I’m historically terrible at sharing my painful feelings, but I’ve been working on it. Just over 4 years ago I began learning about and practicing mindfulness meditation. A concept that comes up constantly is to lean into uncomfortable emotions, rather than avoiding them. Practicing that lean is insanely difficult. Our brains are programmed to avoid pain, whether it’s physical or emotional. But my pet theory is this: in the physical realm, we’ve learned to differentiate between good pain and bad physical pain, why not mental pain as well? I hang out with a bunch of people who devote their spare time to running, biking, skiing, and other-ing up and down mountains. Our hobbies HURT. But we know it’s a good pain, the kind of pain that makes us stronger. With the mind, moving through self imposed discomfort preps it for real world challenges. I think mountain challenges fulfill some of that requirement for a lot of us. Additionally, even a few minutes of meditation a day makes positive impacts in stress levels, focus, and memory (look, science!).  I notice that when I meditate regularly (10 -ish minutes) I am calmer and less impacted by life triggers – uncertainty, sadness, anger, jealousy. I have an easier time letting go of the things I have no control over. I am peaceful, stress-free, and full of compassion for myself and others. When I slack on my mental exercises, those same triggers do what they used to: send me toward a spiral of self-criticism and anxiety. The same pattern happens with my physical self: when I’m fit, climbing mountains is a bajillion times easier than when I’ve been a slug for weeks. I aspire to more consistently maintain a fitness base in both mind and body. Life’s boring without goals.

This post is about leaning into discomfort, being vulnerable, and demonstrating solidarity with anyone who relates. I’m leaning. I feel vulnerable. I think that means it’s working. I’m not advocating dwelling on the tear-jerking, gut-wrenching aspects of life. I just think that we should occasionally acknowledge them, if nothing else than to be reminded that suffering and uncertainty are universal experiences.

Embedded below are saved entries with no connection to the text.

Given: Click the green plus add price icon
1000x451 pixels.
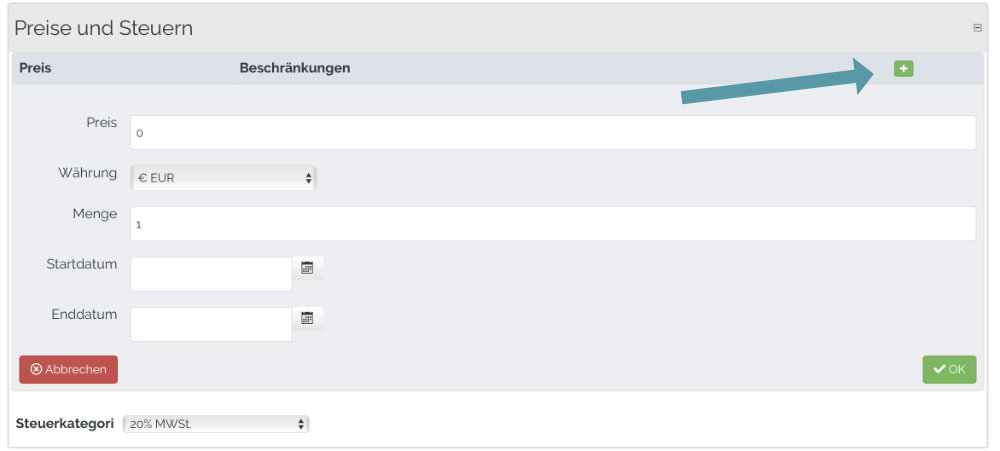Looking at the screenshot, I should [x=903, y=68].
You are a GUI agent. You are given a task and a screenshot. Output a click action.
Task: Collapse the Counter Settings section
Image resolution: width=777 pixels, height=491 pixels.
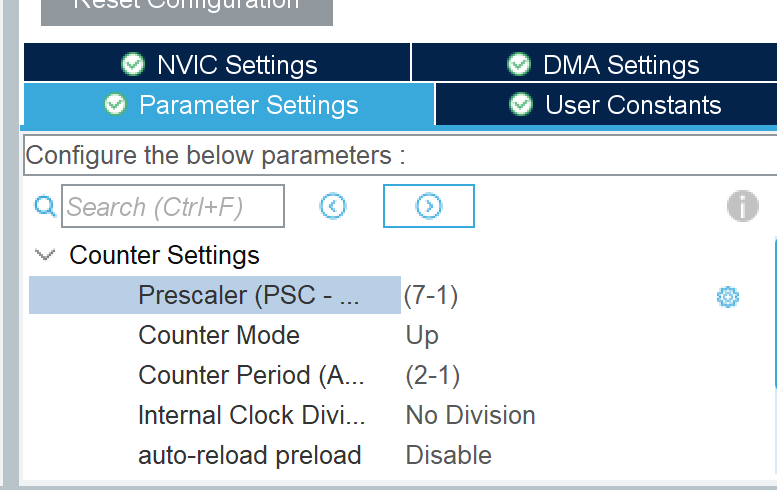point(45,255)
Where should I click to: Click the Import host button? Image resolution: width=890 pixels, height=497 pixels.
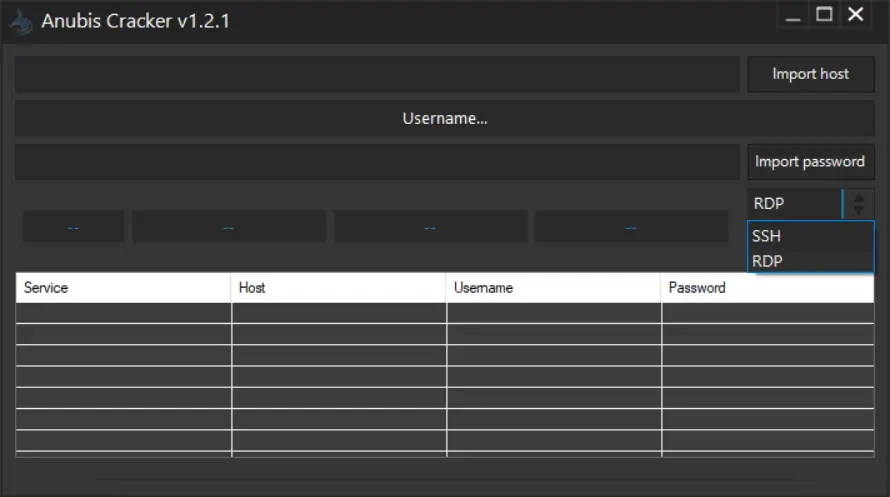[x=810, y=74]
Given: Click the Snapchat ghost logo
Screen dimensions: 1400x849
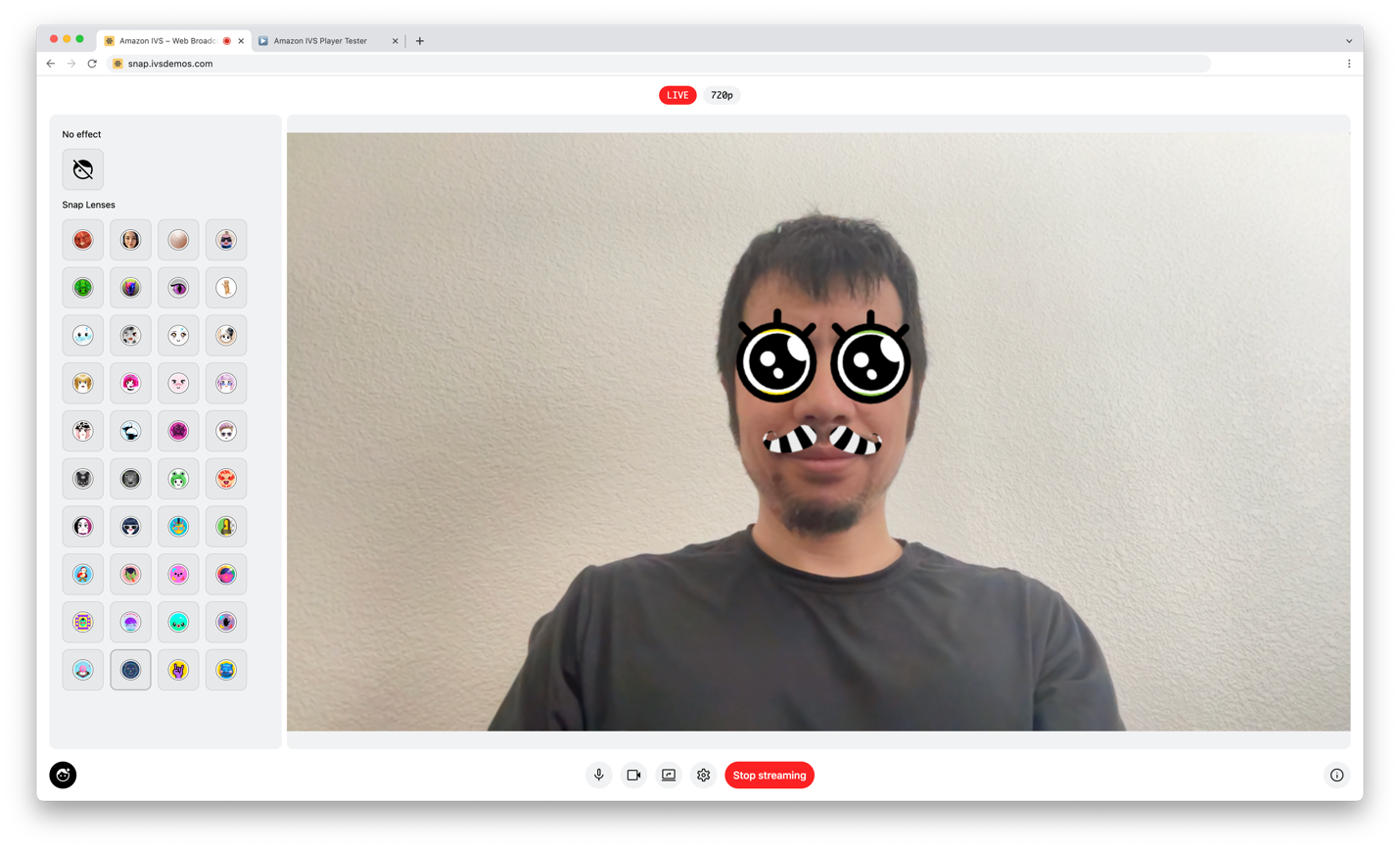Looking at the screenshot, I should [63, 775].
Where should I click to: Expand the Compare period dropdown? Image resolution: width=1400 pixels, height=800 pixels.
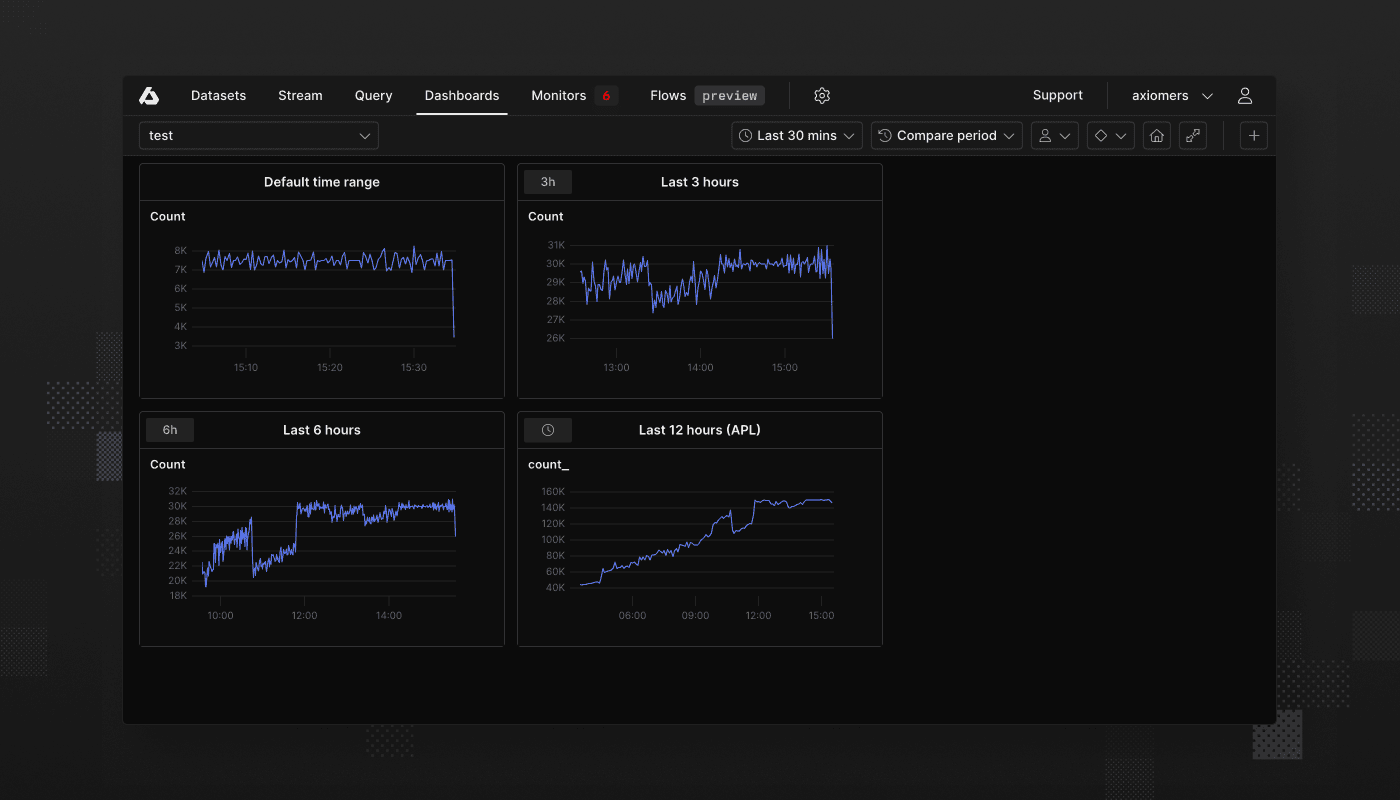pyautogui.click(x=945, y=135)
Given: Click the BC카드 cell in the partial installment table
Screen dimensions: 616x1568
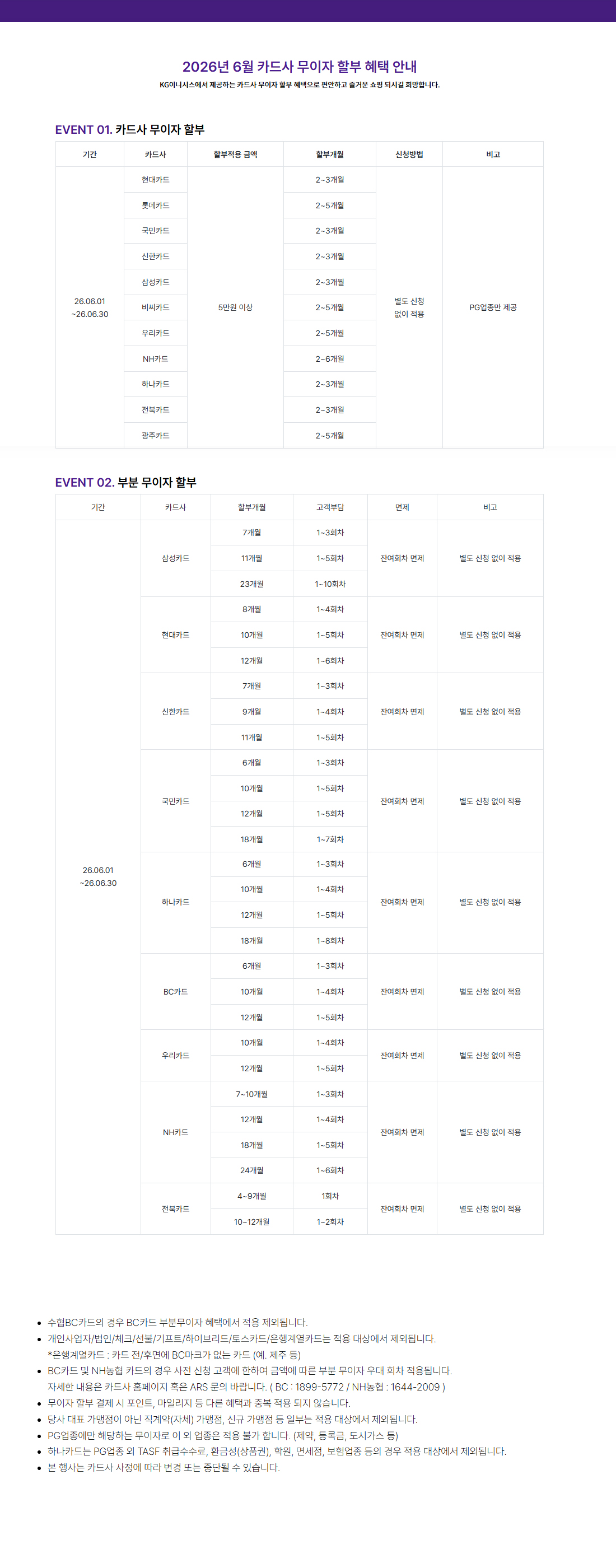Looking at the screenshot, I should click(175, 992).
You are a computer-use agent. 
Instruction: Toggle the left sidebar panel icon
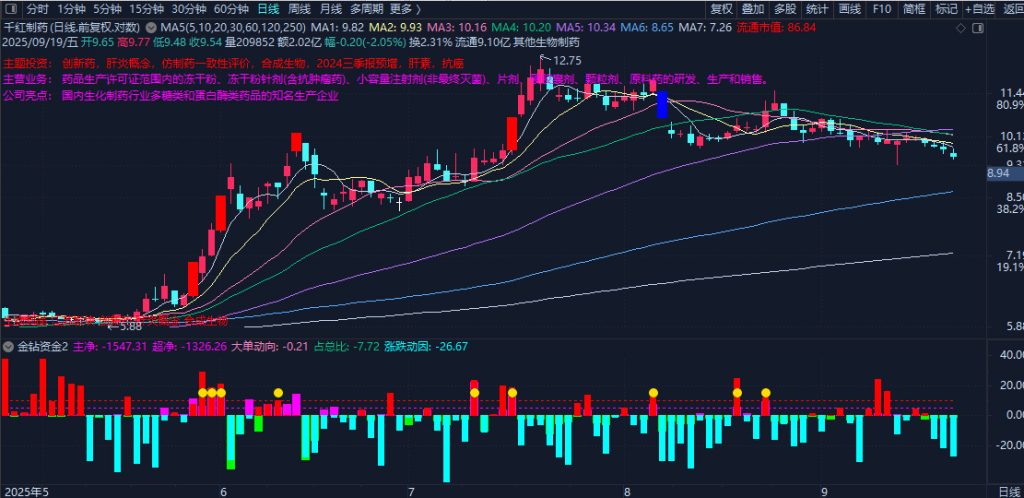8,9
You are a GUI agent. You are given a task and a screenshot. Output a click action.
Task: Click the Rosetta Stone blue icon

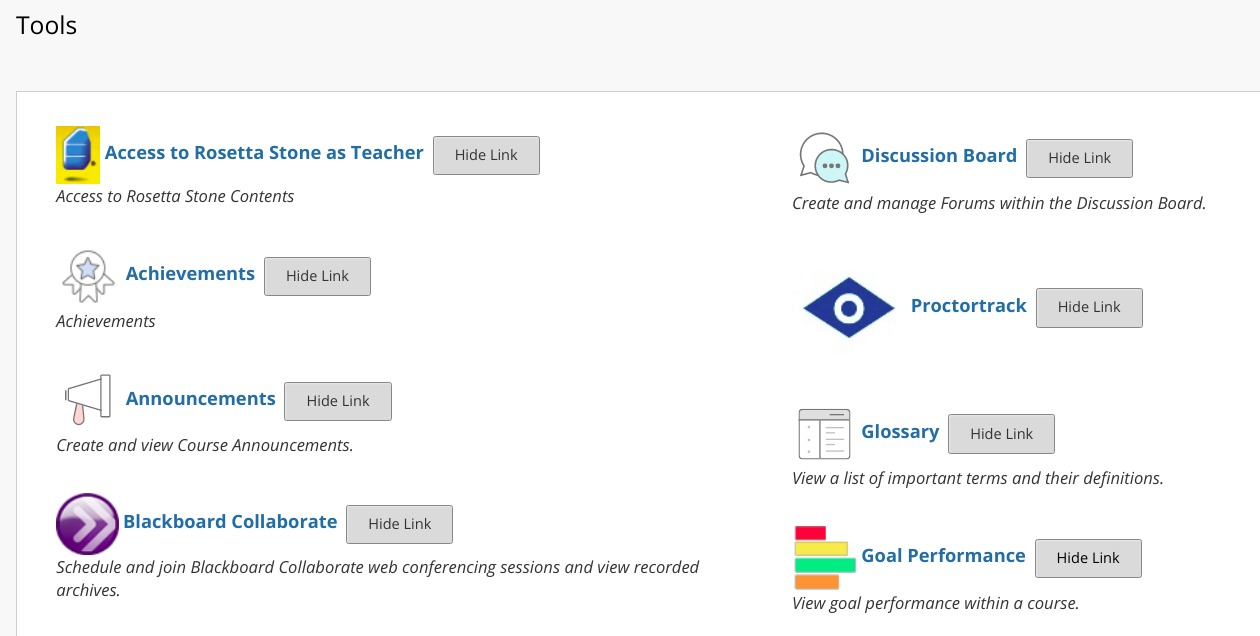(78, 155)
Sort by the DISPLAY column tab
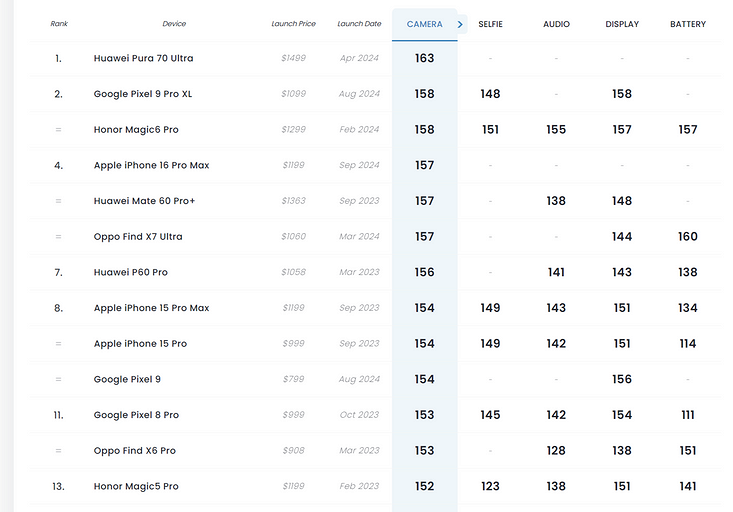 (622, 24)
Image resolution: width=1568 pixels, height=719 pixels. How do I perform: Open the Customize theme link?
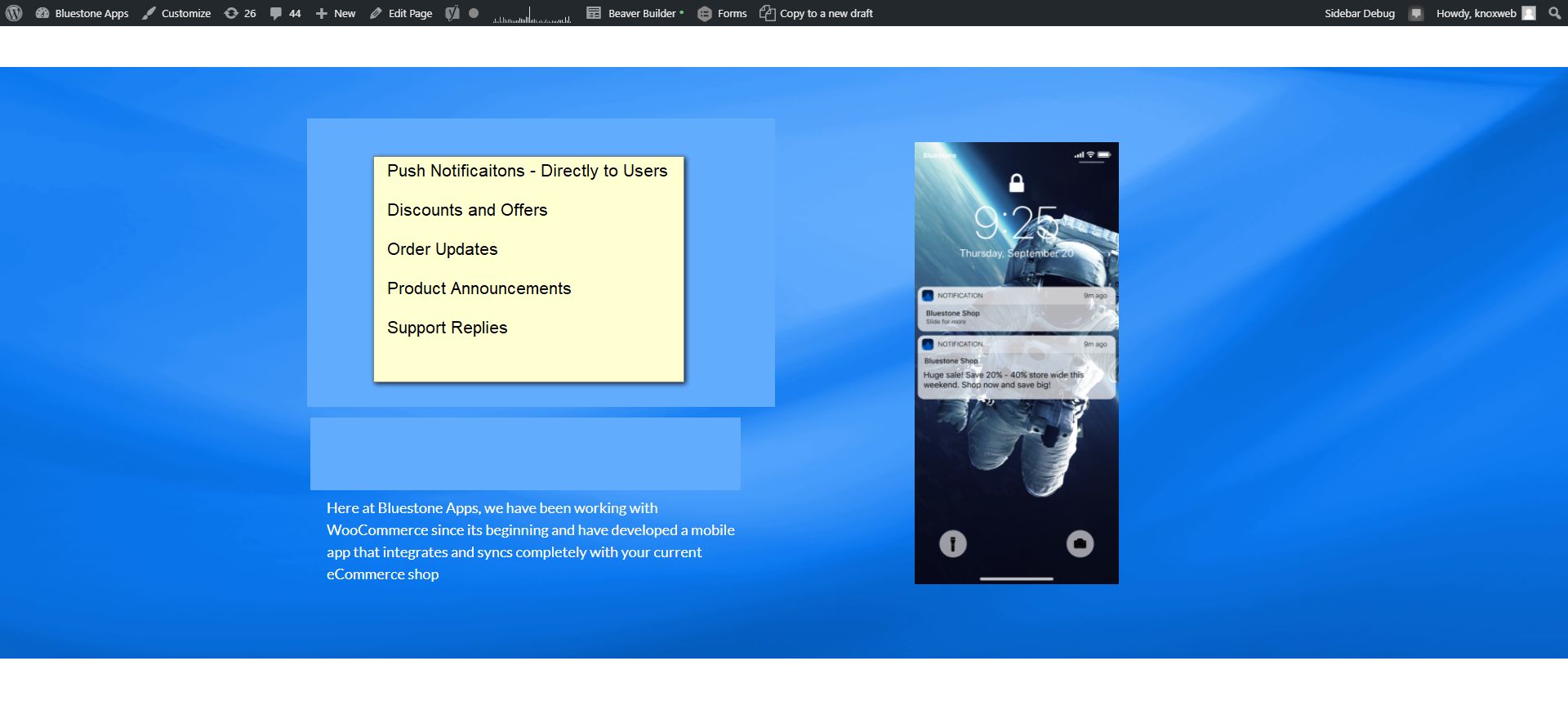point(176,13)
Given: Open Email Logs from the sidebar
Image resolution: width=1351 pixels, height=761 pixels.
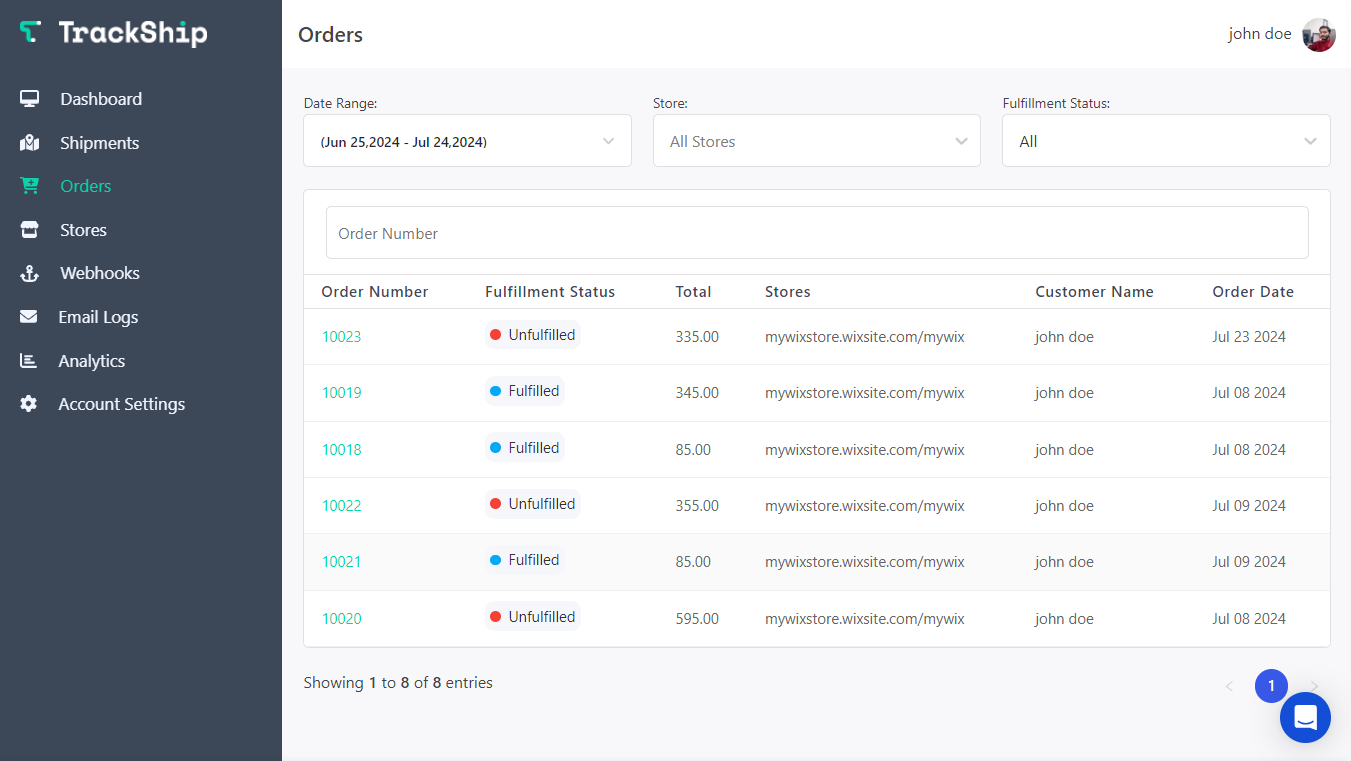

On that note, I’m going to give the optimistic side of my personality free reign. Here’s a stoked selfie from early in my first winter as a ski bum:



I don’t know where my life is headed, but I’m proud of the progress I’ve made so far. I’m proud of bailing on a career path that didn’t speak to me. I’m proud of saying “I love you” first. I’m proud of getting better at letting go of the things outside of my control. I’m proud of shifting to a seasonal lifestyle that lets me be in the mountains and focus on the activities I love doing. I’m proud of and inspired by my friends who’ve molded their lives around the things they love rather than the things that are expected. I’m STOKED to spend another winter of daily ski adventuring. So here’s to being courageous and chasing fulfillment in life, and now and then nodding to (or maybe blowing raspberries at) the shit along the way. I’m pretty sure that’s normal.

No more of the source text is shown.